[Passage provided]
Serum metal ion levels associated with primary total hip arthroplasty is a topic of appreciable interest and concern to orthopaedic surgeons. Metal ion levels are elevated in virtually all patients with a total hip implant, but the significance of the elevated metal ions is unclear. Additionally, high serum concentrations of metal ions do not directly correlate with an adverse local tissue response or other adverse response by the host. Patients evaluated in the current investigation had elevated metal ion levels, which the authors believe, and most researchers concur, are primarily associated with corrosion at the femoral head-neck junction1-3. The same group of investigators has recently reported on adverse local tissue response after total hip arthroplasty as a result of metallosis originating from corrosion at the femoral head-neck junction in ten patients who had a metal-on-polyethylene articulation3. The serum cobalt levels were particularly high in this group of patients and were significantly higher than those seen in the asymptomatic group. These adverse local tissue reactions can occur, but the frequency of this problem is exceptionally low; in this series, the ten patients represented only 1.8% of all of the revisions at the authors’ institution, which is a high-volume revision practice that is well attuned to the diagnoses3.
The strengths of the current investigation are numerous, including the length of follow-up of a relatively large number of patients evaluated prospectively by means of measurement of serum cobalt, chromium, and titanium levels throughout the ten years in which the patients were studied. It is interesting to note that the cobalt and chromium levels rose steadily until peaking at the seventh or eighth year after surgery, whereas the titanium levels rose rapidly and peaked at year three before steadily declining. The length of time from surgery until the cobalt and chromium levels peaked correlated with the timing for revision hip surgery, as nine of the ten hips were revised before year seven and the last one (8.9 years) was revised just after that time period3. The manuscript also raises several important questions that are directly relevant to metallosis. Is there a consequence to chronic elevated metal ions in the serum of patients with total hip implants? Can a taper or trunnion and femoral head be engineered to lessen or even eliminate corrosion and subsequent metallosis? Finally, what unique individual patient circumstances or presumed immunologic responses result in the adverse tissue reaction of some but not other patients and can we positively alter the host response4,5?
The investigation has few weaknesses, but critics may raise concern about the number of patients followed. Of the seventy-five patients, metal ion levels were available for only forty patients (53%). The patients were not lost to follow-up but could not be included in the follow-up because of other factors clearly delineated by the authors. Additional limitations of the study are the number of patients who consented to the investigation and the few variables in the stem and taper design. It is possible that other stem and taper designs may yield either higher or lower serum concentrations of metal ions.
The outcome of elevated serum metal ion levels after total hip arthroplasty is well-documented, and the authors will undoubtedly continue to provide us with more information from their research as it becomes available. The present investigation does add one more piece to this very complicated puzzle of metallosis and the host’s response. Surgeons and patients should take comfort in the uncommon frequency of the problem of symptomatic metallosis in patients who have undergone primary total hip arthroplasty.
[/Passage provided]
**Tasks:**
- 1) List every metal whose serum levels were measured in the study discussed in the commentary above on metal ion levels after total hip arthroplasty.
- 2) Copy out everything in the hip arthroplasty commentary above from "The outcome of" down to "total hip arthroplasty.".
[Material shown]
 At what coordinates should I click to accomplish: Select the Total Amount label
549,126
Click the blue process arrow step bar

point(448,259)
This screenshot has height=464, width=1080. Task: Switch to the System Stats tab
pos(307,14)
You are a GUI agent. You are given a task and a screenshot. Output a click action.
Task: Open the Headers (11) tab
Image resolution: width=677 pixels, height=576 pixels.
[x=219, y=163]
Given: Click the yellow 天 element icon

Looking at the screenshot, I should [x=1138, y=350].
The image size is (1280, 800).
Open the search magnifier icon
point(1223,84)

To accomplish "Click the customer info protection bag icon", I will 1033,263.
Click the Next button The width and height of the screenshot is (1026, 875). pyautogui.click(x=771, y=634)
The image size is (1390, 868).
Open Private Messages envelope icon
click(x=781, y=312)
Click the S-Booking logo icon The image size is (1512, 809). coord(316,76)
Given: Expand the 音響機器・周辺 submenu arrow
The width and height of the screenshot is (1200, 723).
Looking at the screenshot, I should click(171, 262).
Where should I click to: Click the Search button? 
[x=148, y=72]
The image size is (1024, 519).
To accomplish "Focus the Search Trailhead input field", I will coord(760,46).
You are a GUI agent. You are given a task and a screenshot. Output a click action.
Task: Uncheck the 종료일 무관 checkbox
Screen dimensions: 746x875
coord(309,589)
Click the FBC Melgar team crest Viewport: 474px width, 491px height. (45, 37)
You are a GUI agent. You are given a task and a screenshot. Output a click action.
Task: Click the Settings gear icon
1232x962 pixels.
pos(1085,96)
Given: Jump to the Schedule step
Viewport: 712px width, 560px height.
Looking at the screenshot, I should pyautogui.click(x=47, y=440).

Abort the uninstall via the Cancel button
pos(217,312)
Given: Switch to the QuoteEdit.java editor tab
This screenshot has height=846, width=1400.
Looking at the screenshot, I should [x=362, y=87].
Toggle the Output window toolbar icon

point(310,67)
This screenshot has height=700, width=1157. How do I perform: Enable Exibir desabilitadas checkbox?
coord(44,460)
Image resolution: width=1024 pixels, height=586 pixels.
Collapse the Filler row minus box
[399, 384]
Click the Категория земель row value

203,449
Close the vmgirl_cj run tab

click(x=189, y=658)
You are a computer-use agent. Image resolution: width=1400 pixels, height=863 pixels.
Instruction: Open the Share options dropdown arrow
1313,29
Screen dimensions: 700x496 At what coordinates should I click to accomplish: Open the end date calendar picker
[/Material shown]
**Numbered answers:**
- 1) Cobalt, chromium, and titanium.

- 2)
The outcome of elevated serum metal ion levels after total hip arthroplasty is well-documented, and the authors will undoubtedly continue to provide us with more information from their research as it becomes available. The present investigation does add one more piece to this very complicated puzzle of metallosis and the host’s response. Surgeons and patients should take comfort in the uncommon frequency of the problem of symptomatic metallosis in patients who have undergone primary total hip arthroplasty.